Exercise directions
Rewrite the records from the line containing "Task: Enable Deepseek-R1 in the prompt box" down through the line containing "Action: coord(603,426)", requests included, raising every coordinate in the answers by 95 and omitting the pictures.
* start Supplied information *
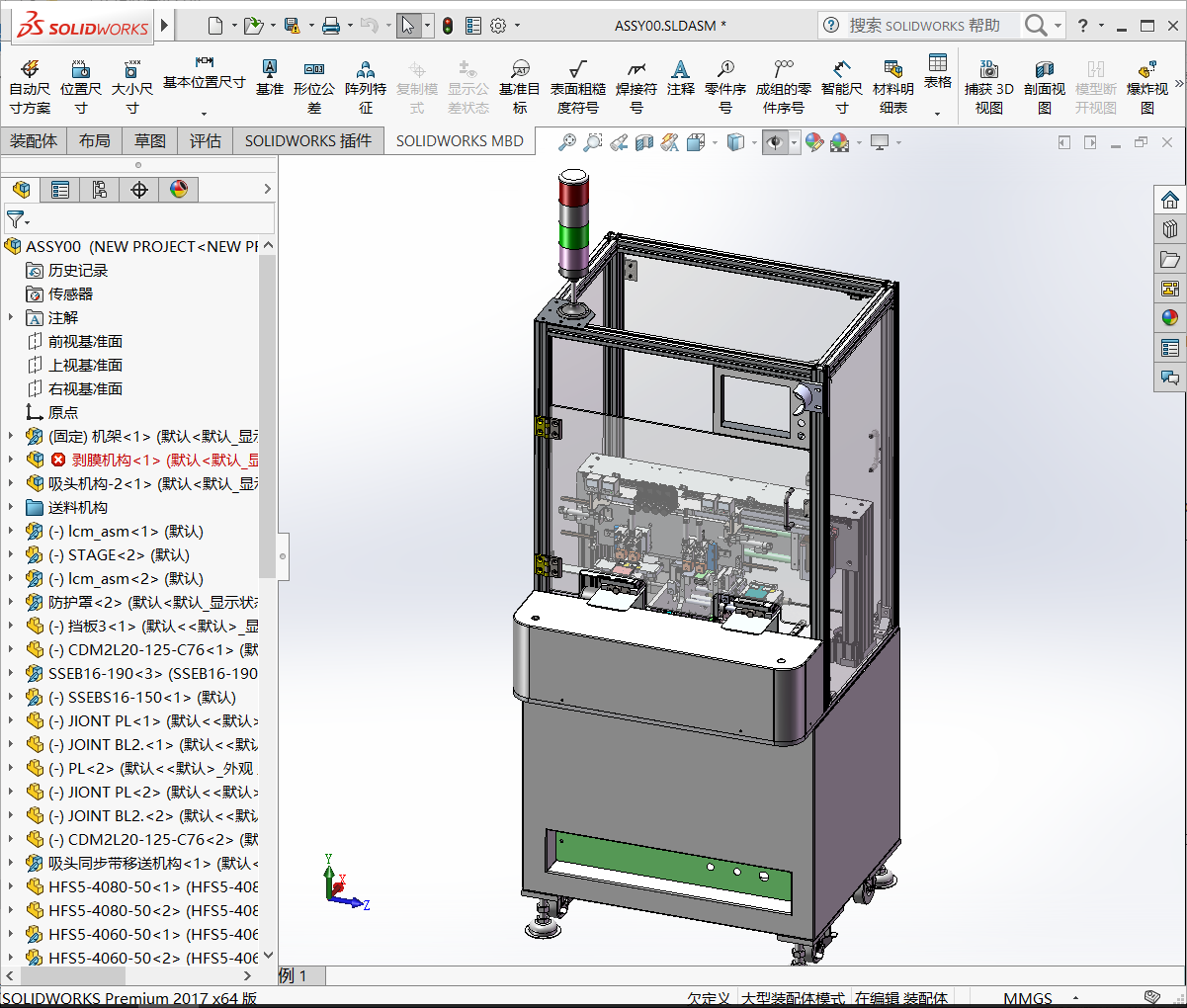Open the DisplayManager colored-sphere tab
This screenshot has height=1008, width=1187.
point(179,189)
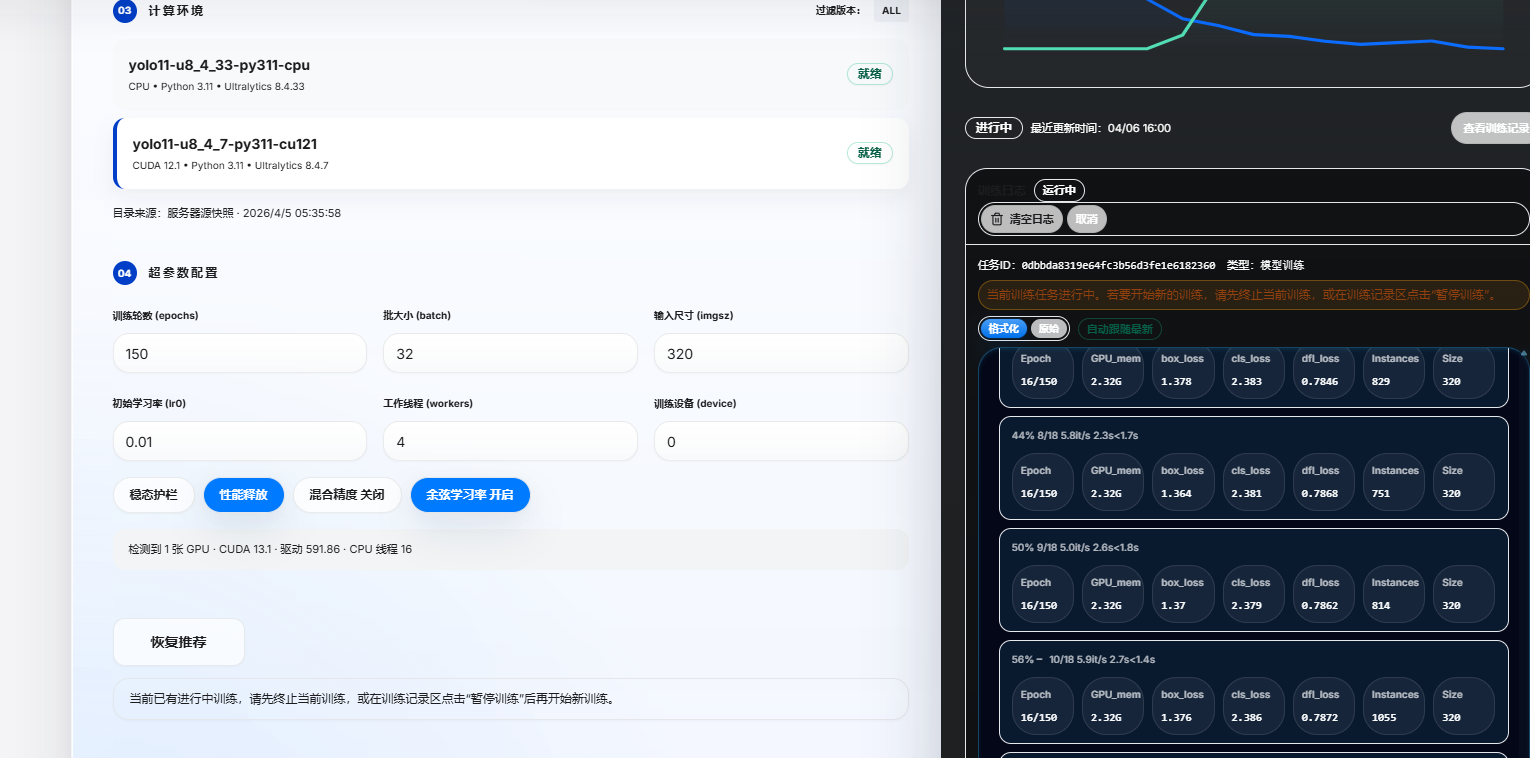Viewport: 1530px width, 758px height.
Task: Click the device input field showing 0
Action: (x=781, y=441)
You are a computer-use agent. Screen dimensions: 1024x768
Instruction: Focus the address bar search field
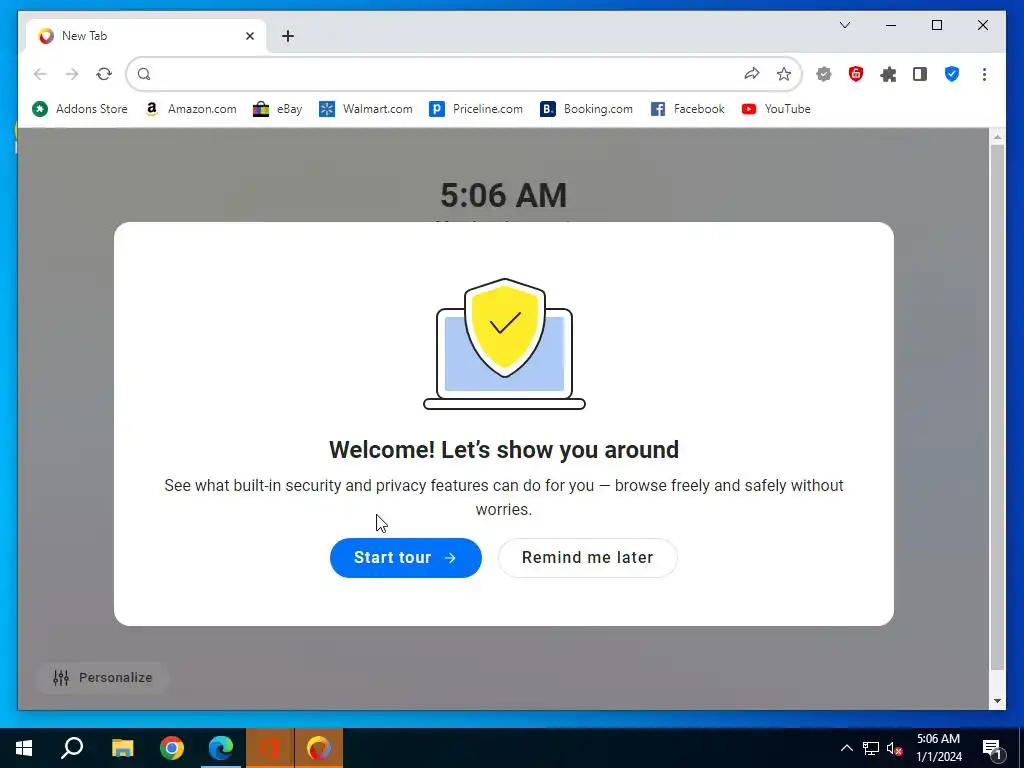point(444,74)
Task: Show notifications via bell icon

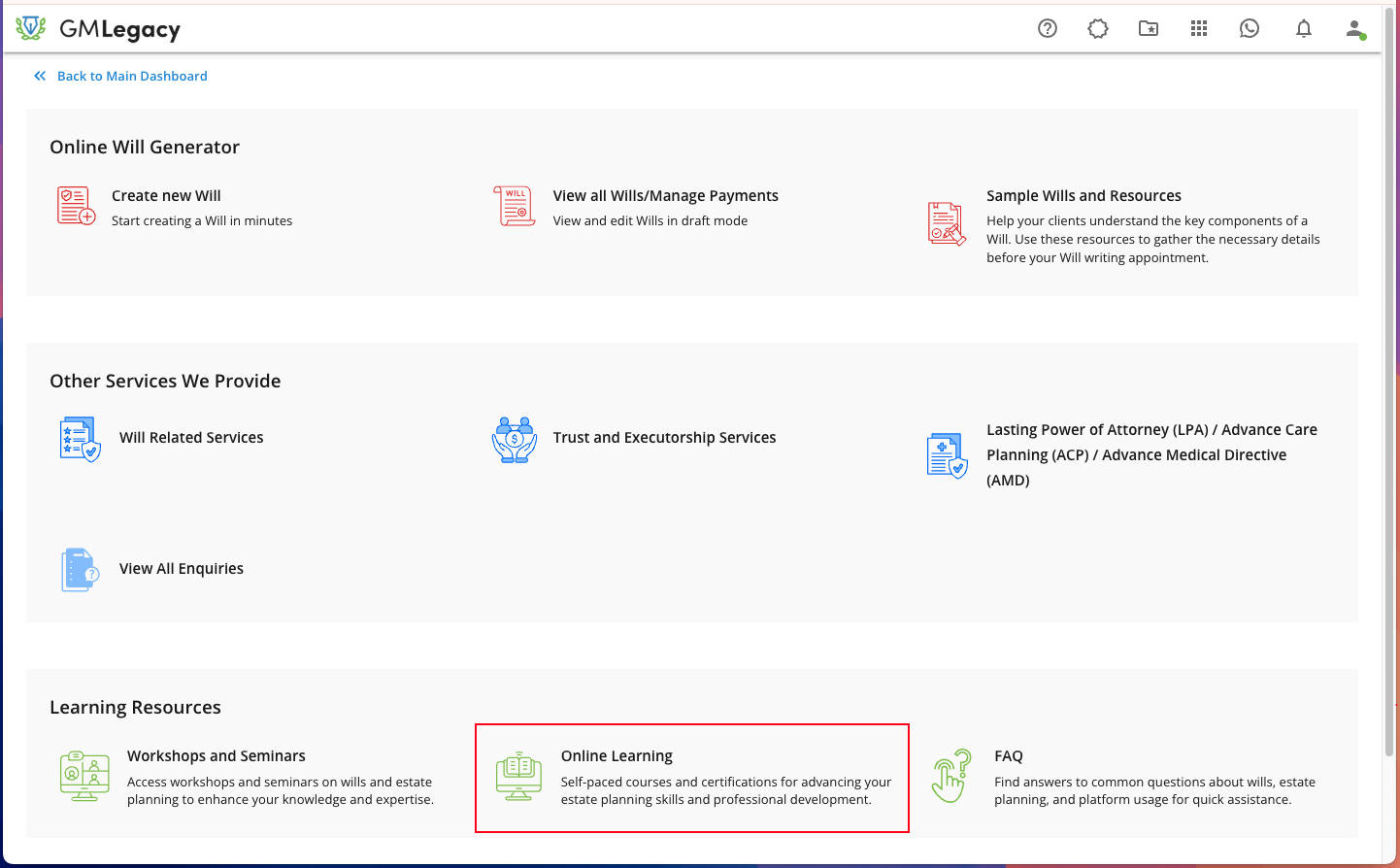Action: pos(1304,28)
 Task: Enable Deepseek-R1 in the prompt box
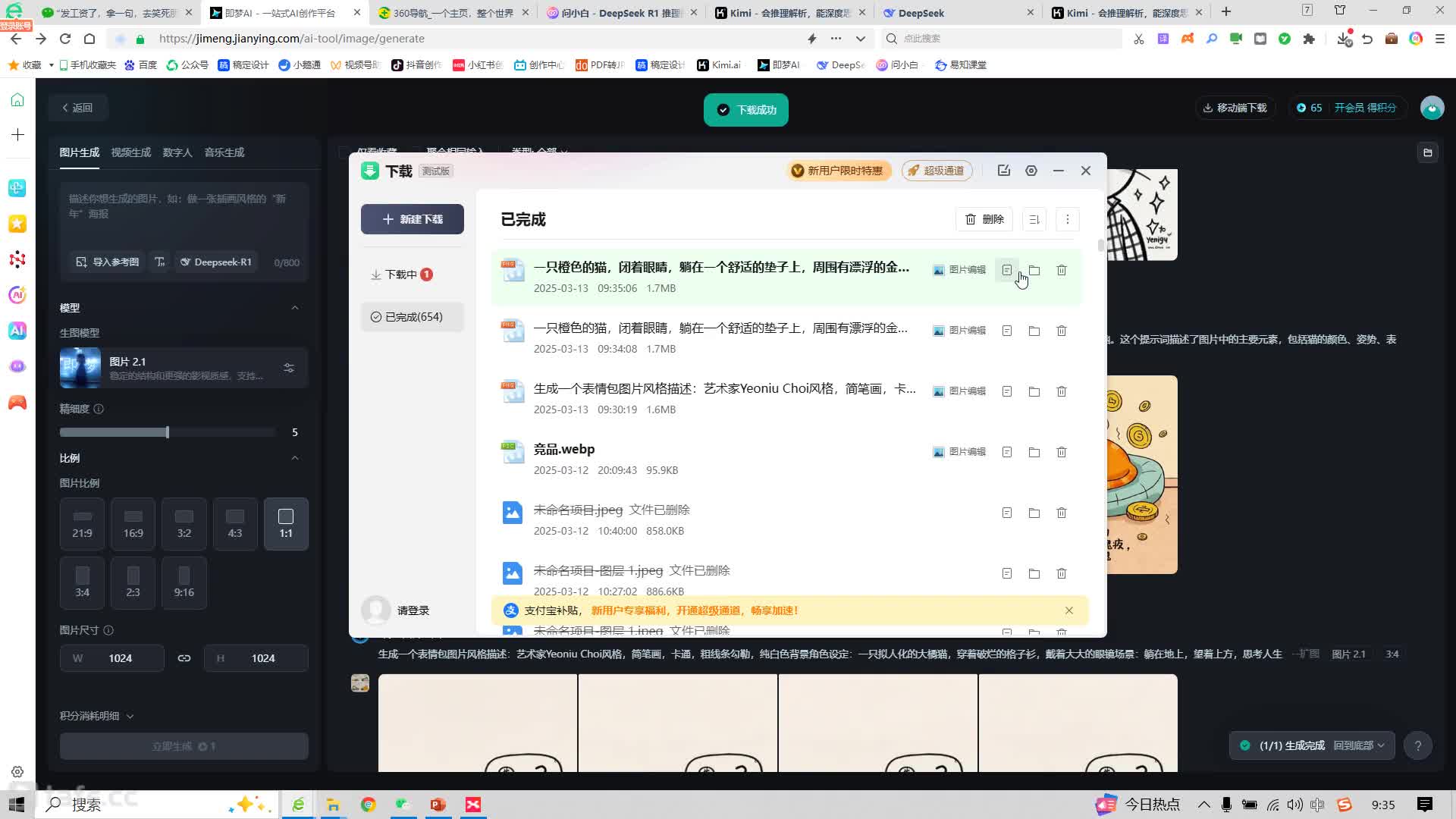pyautogui.click(x=216, y=262)
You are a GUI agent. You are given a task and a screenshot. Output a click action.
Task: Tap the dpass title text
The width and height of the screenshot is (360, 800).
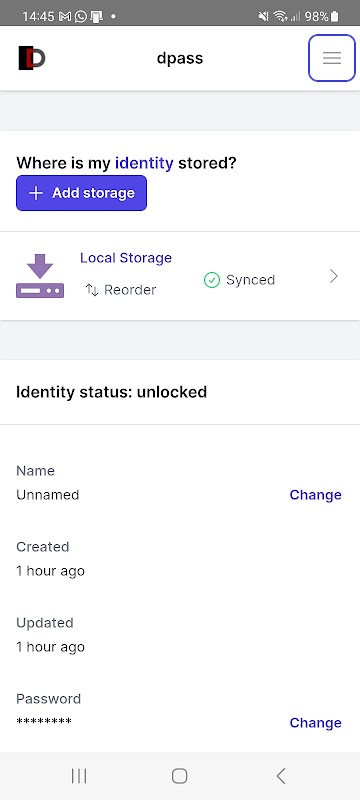(x=180, y=58)
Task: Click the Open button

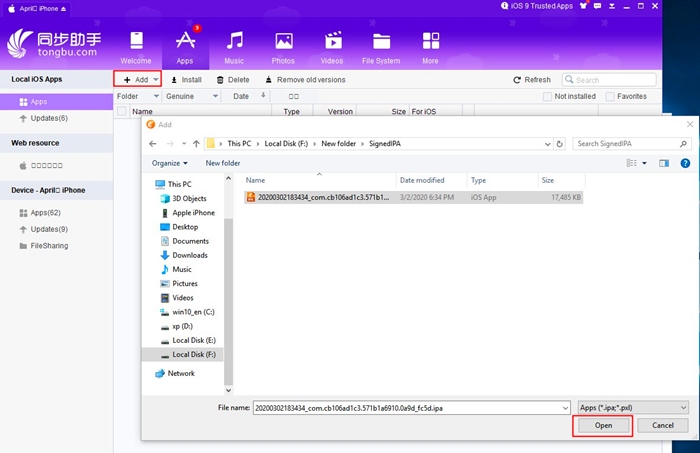Action: coord(603,426)

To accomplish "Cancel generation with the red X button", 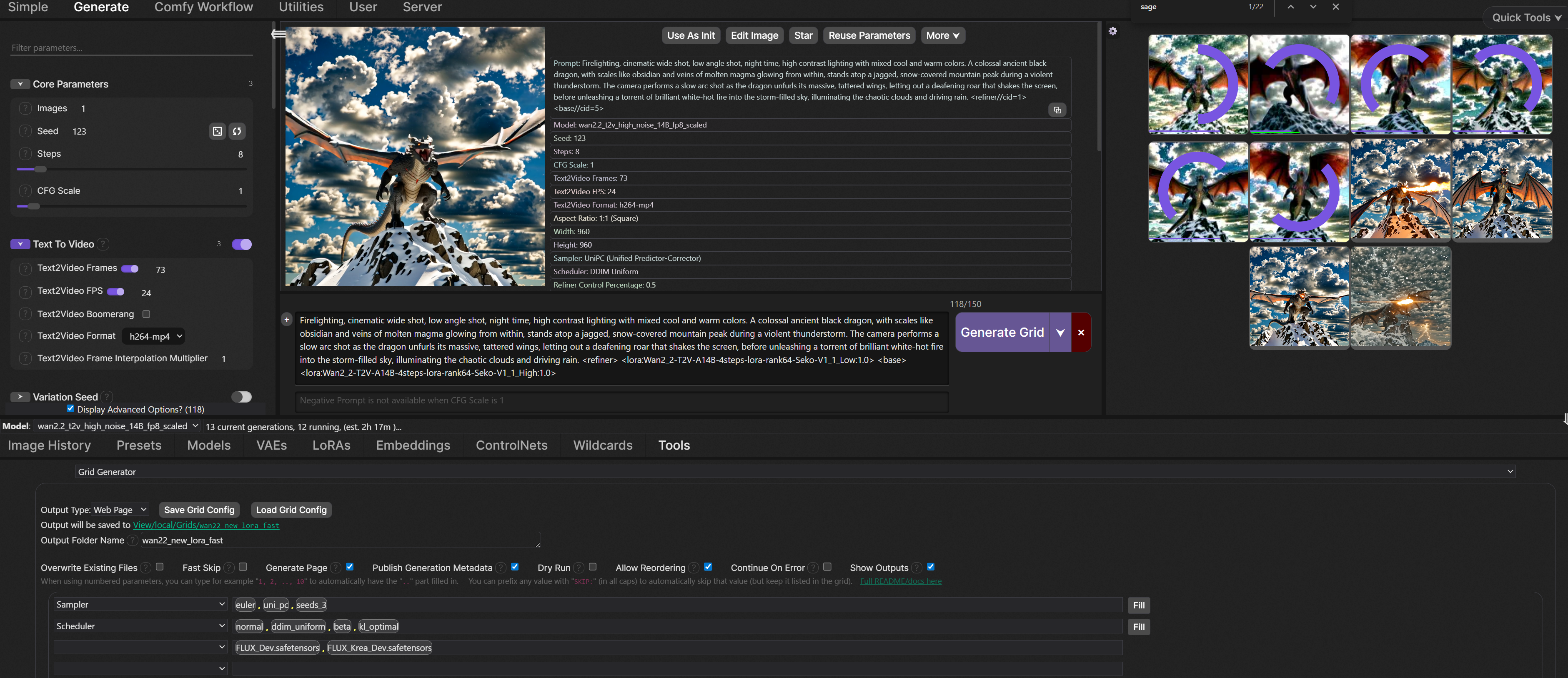I will point(1080,332).
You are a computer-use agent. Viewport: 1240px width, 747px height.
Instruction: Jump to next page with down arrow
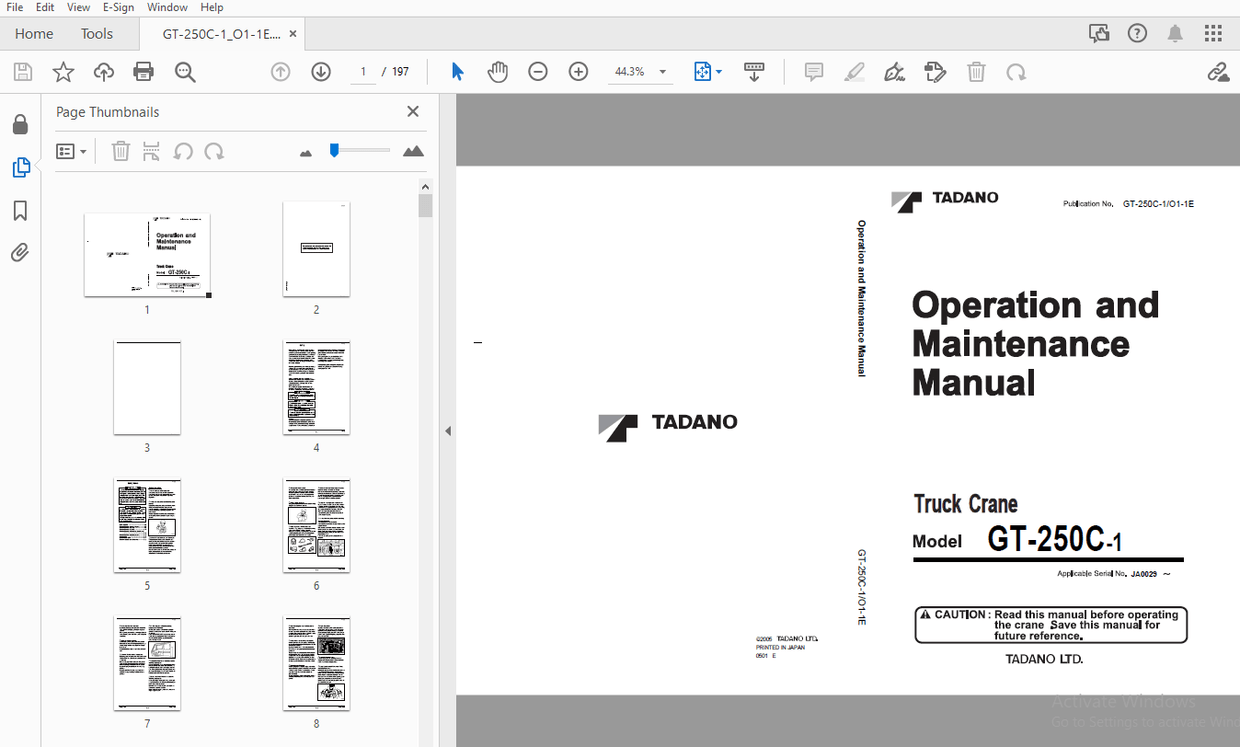pos(320,71)
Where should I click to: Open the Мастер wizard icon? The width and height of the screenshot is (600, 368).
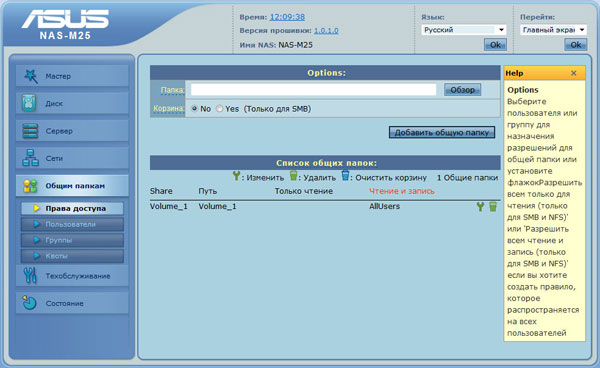click(x=31, y=76)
* end Supplied information *
Answer to the exercise
 Task: Enable Deepseek-R1 in the prompt box
pyautogui.click(x=311, y=357)
You are a GUI agent. You are given a task and a screenshot. Output a click action.
Task: Tap the dpass title text
The width and height of the screenshot is (360, 800).
(x=275, y=153)
Task: Click the Open button

Action: coord(698,521)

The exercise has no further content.